**** EXCERPTED RECORDS

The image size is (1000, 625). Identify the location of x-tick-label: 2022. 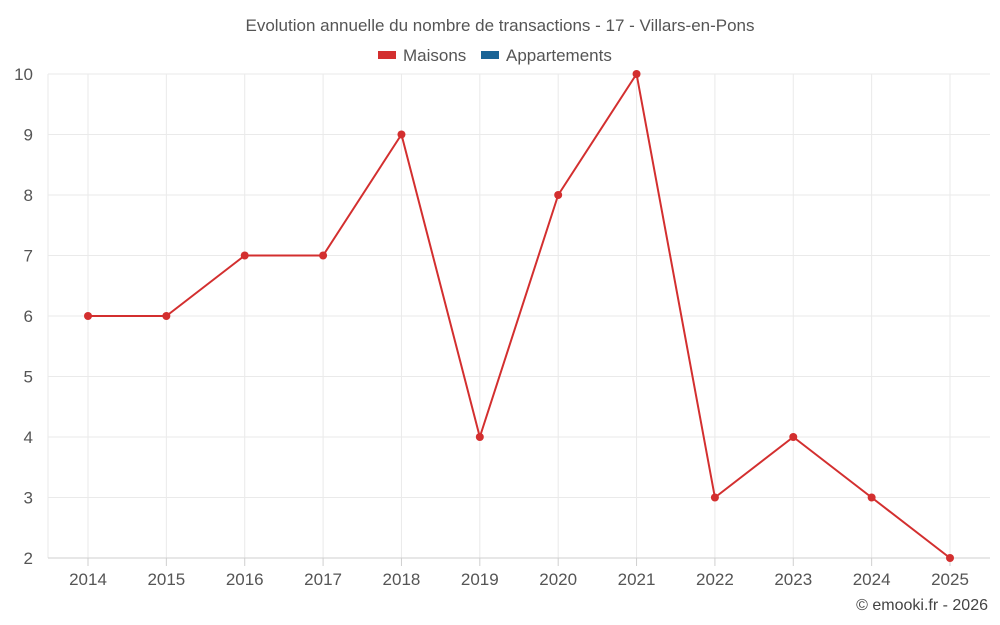
(715, 580).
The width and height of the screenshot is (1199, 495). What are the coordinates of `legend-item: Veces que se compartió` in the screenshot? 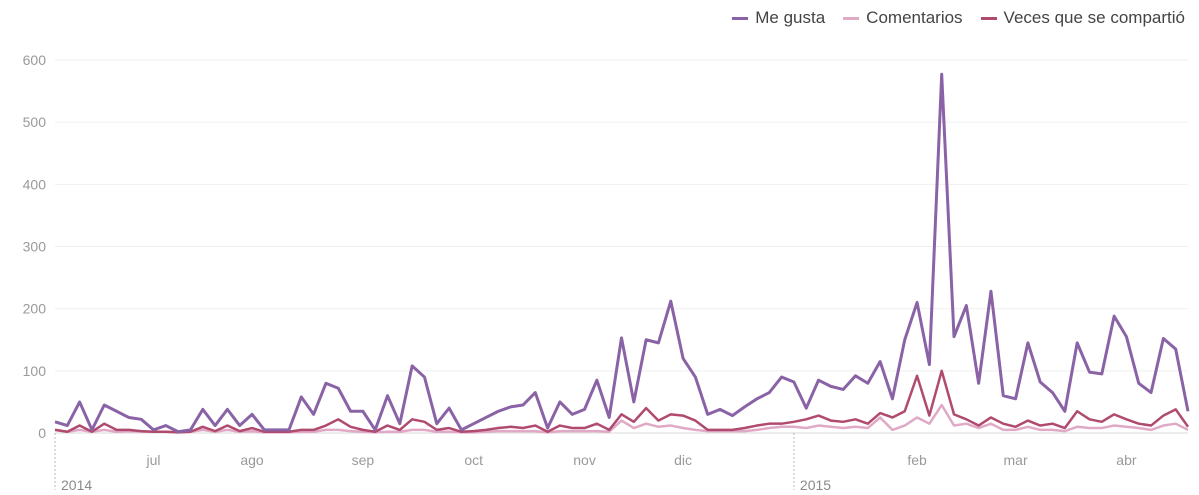 It's located at (1082, 18).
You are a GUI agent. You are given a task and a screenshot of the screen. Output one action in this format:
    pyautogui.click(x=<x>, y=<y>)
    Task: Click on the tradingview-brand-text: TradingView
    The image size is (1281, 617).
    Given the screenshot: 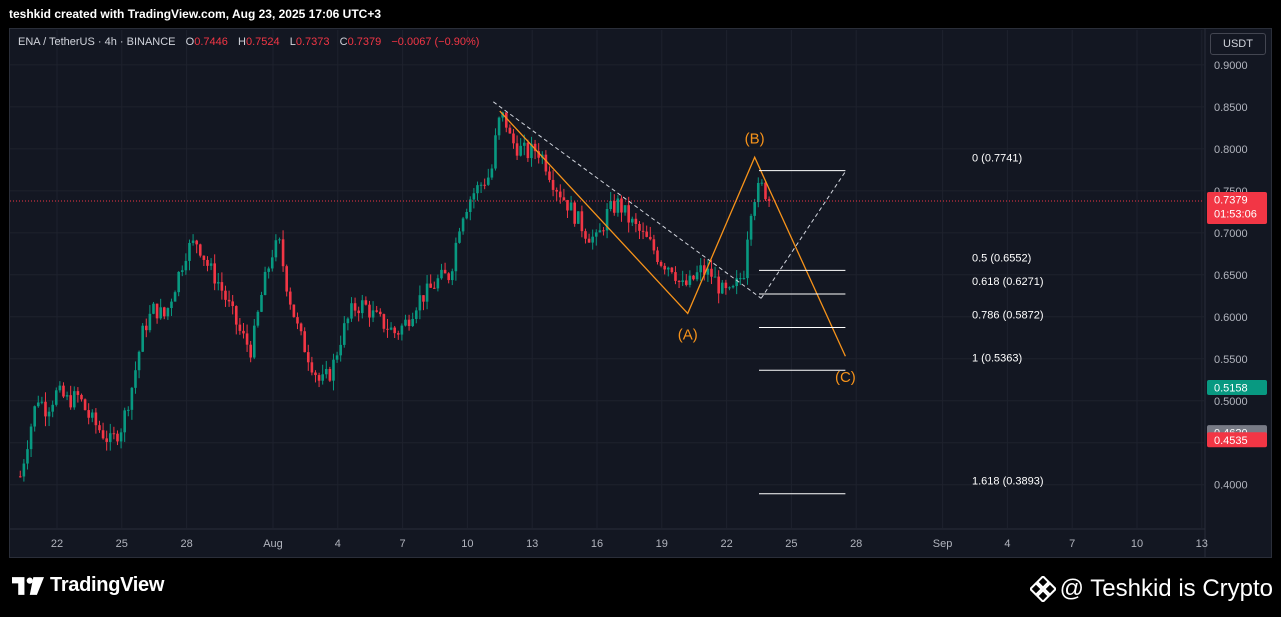 What is the action you would take?
    pyautogui.click(x=108, y=585)
    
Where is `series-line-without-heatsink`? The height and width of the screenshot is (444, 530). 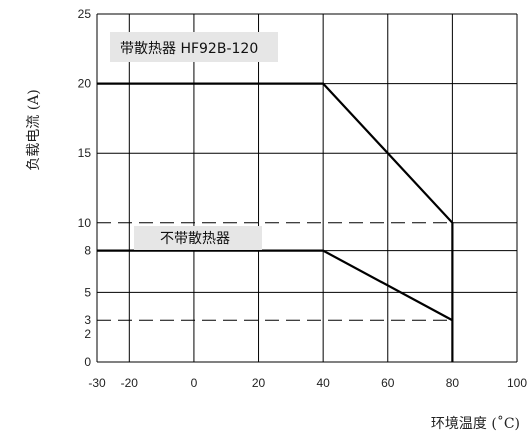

********

Rewrite the lines from the line with "You are a GUI" up to and including the line with "The image size is (1281, 617)." as a Markdown table with the columns Row and Line text, leaving out any blank lines.

**SOLUTION:**
| Row | Line text |
|---|---|
| 1 | You are a GUI agent. You are given a task and a screenshot of the screen. Output one action in this format: |
| 2 |     pyautogui.click(x=<x>, y=<y>) |
| 3 |     Task: Click on the tradingview-brand-text: TradingView |
| 4 |     The image size is (1281, 617). |